Most of the SA studies listed above focus on the English language. Only few studies have been done on SA for the Turkish language [6, 10, 19, 28,29,30,31]. The Turkish language belongs to the Altaic branch of the Ural-Altaic family of languages and is mainly used in the Republic of Turkey. Turkish is an agglutinative language similar to Finnish and Hungarian, where a single word can be translated into a relatively longer sentence in English [32]. For instance, word “karşılaştırmalısın” in Turkish can be expressed as “you must make (something) compare” in English. As Turkish and English have different characteristics, methods developed for SA in English need to be tested for Turkish. Among the few researchers who investigate the effects of feature selection on the SA of Turkish reviews, Boynukalın [29] applies Weighted Log Likelihood Ratio (WLLR) to reduce feature space with NB, Complementary NB, and SVM classifiers for the emotional analysis using the combinations of n-grams where sequences of n words are considered together. It is shown that WLLR helps to improve the accuracy with reduced feature sizes. Akba et al. [19] implement and compare the performance of reduced feature sizes using two feature selection methods: CHI2 and IG with NB and SVM classifiers. They show that feature selection methods improve the classification accuracy.
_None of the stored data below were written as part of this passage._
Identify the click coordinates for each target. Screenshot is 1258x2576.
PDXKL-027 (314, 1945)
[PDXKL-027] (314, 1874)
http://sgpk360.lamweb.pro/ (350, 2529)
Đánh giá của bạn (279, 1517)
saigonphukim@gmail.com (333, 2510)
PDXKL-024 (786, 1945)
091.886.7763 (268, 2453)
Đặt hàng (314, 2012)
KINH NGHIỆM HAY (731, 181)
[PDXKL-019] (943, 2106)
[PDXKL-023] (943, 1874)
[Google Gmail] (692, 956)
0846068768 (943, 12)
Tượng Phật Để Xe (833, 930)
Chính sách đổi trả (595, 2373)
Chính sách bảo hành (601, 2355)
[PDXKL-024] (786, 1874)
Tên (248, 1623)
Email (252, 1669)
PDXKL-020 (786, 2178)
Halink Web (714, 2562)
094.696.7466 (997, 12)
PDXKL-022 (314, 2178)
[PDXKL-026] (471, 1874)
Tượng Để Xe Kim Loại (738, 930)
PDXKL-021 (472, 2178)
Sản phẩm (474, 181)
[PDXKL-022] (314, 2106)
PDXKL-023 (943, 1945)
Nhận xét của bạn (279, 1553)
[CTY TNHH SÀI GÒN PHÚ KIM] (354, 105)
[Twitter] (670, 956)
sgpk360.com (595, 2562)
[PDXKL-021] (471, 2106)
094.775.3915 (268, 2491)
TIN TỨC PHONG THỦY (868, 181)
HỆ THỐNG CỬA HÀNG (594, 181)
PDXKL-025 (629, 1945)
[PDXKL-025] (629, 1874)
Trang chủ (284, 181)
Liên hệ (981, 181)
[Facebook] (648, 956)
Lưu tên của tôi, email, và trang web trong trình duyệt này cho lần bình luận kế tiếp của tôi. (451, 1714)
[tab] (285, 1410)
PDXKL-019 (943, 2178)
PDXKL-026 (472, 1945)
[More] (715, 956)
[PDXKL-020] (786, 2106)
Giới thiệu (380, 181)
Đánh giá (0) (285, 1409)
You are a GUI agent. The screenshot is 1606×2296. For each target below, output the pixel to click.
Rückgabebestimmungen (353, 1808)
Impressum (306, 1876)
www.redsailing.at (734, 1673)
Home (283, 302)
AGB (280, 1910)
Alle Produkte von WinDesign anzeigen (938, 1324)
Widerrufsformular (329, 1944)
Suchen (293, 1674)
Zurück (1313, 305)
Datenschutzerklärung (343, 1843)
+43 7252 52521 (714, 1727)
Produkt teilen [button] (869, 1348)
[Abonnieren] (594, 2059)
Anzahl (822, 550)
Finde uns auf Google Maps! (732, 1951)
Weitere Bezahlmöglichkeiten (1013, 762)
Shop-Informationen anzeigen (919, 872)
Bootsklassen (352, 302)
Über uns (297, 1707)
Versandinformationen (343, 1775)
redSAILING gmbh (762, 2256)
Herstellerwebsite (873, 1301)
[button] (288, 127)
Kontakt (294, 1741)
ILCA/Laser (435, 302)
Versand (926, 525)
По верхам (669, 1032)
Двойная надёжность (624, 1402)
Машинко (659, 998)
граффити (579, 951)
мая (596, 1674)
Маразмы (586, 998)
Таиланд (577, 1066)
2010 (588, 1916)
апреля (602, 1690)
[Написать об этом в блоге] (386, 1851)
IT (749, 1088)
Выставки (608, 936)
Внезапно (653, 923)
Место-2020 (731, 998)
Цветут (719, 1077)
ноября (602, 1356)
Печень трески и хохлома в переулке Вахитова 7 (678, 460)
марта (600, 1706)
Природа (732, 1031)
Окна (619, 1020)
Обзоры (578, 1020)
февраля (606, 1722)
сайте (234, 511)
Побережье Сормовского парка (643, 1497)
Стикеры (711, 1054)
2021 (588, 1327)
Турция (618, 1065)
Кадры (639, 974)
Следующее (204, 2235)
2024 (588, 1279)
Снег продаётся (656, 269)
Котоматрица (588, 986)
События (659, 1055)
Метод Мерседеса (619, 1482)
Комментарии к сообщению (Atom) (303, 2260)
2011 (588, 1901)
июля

Our aim is to propose a new feature selection method for the SA of Turkish and English reviews. We presented an initial version of this method in [10] where we employ only product review dataset in Turkish and compare our method with CHI2 and DFD by using only one classifier. We now extend it to more datasets for Turkish, and also investigate the performance of our method in English datasets to show that our method is language independent. We further include more feature selection methods especially developed for SA and compare the performance of our proposed method using NBM, SVM, MEM, and DT classifiers along with statistical analysis to prove that our method is classifier independent.

Methods

Machine learning algorithms

For sentiment classification, we use the Weka [33] data mining tool, which contains the four classifiers we use in our experiments, i.e., NBM, SMO for SVM, J48 for C4.5, and LR for MEM. We choose NBM, SVM, LR, and J48 classification methods due to the following reasons: (i) many researchers use NBM for text classification because it is computationally efficient [9, 10, 14] and performs well for large vocabulary sizes [34]; (ii) SVM tends to perform well for traditional text classification tasks [3, 4, 7, 14, 35]; (iii) LR is known to be equivalent to MEM which is another method used in SA studies [8]; (iv) J48 is a well-known decision tree classifier for many classification problems and is used for SA [3, 30].

Feature selection

Feature Selection methods have been shown to be useful for text classification in general and sentiment analysis in specific [11, 18]. Such methods rank features according to certain measures so that non-informative features can be removed, and at the same time, the most valuable features can be kept in order to improve the classification accuracy and efficiency. In this study, we consider several feature selection methods, including information gain, Chi square, document frequency difference, optimal orthogonal centroid, and our new query expansion ranking (QER) so that we can compare their effectiveness for the sentiment analysis.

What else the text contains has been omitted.